It's my favorite month of the year - October! The hardwoods are showing off their brilliant fall colors, there's a chill in the air, the nights are drawing in, and Halloween is just around the corner.
Halloween has a fascinating history that goes a long way back, with roots in pagan Celtic traditions. The Celts believed that the veil between the living and the dead was thin at this time, making it a magical time to communicate with our departed loved ones, and to honor the spirits. The Christians adopted this holiday as the eve before All Hallows Day, and so began the tradition of dressing up in costume. This costume-dressing behavior stemmed from a superstitious belief that if you disguised yourself, the dark spirits would not be able to find you. Furthermore, you might frighten away evil spirits with scary Jack-O-Lanterns at your door.

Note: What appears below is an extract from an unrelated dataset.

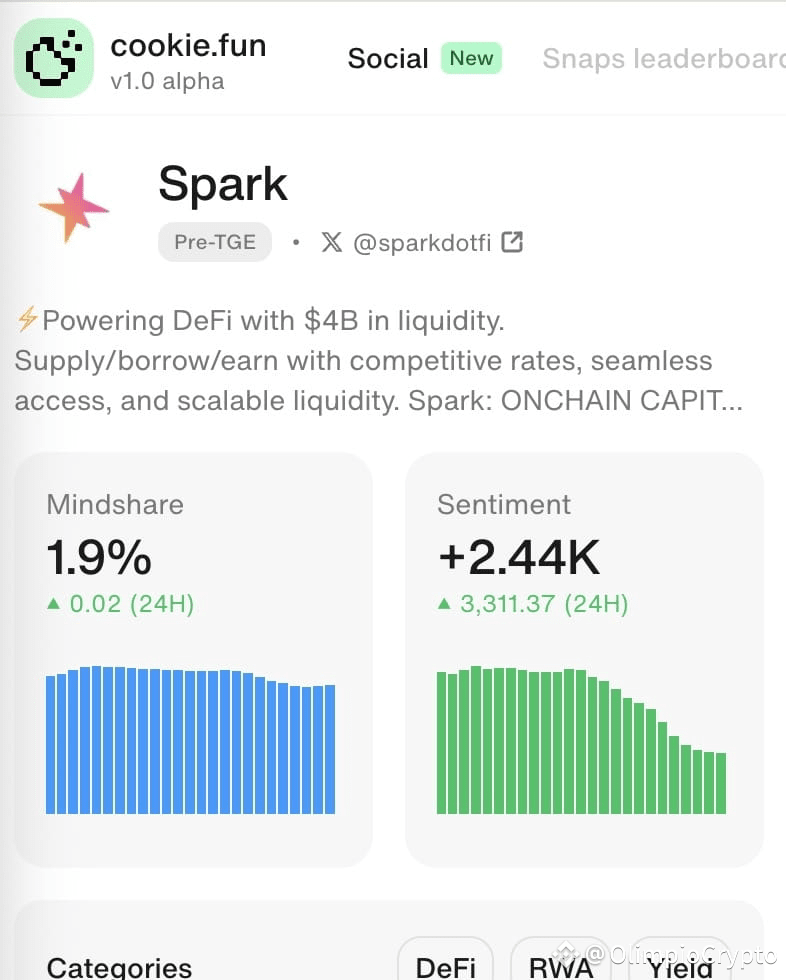Open the external link icon after @sparkdotfi
The width and height of the screenshot is (786, 980).
(x=512, y=242)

Typical Halloween decorations, stories, and traditions invariably include "spooky" wildlife such as owls, bats, and spiders (oh my!). There is no doubt that the nocturnal nature of the owl and bat, and the common human affliction of arachnophobia, has placed these creatures in the seasonal spotlight. However, I invite you, my dear reader, to focus on these creatures in a fresh, new way this Hallow's Eve, by providing them with "Hallowed Habitat".
This brings me to a wee story about my dear late Uncle Windy - a true outdoorsman and lover of all things wild.
Many summers ago I was holed up like a monk writing my Master's Thesis in the "little camp", a sweet little cabin on the shore of beautiful Green Lake, which has been in the family since 1954.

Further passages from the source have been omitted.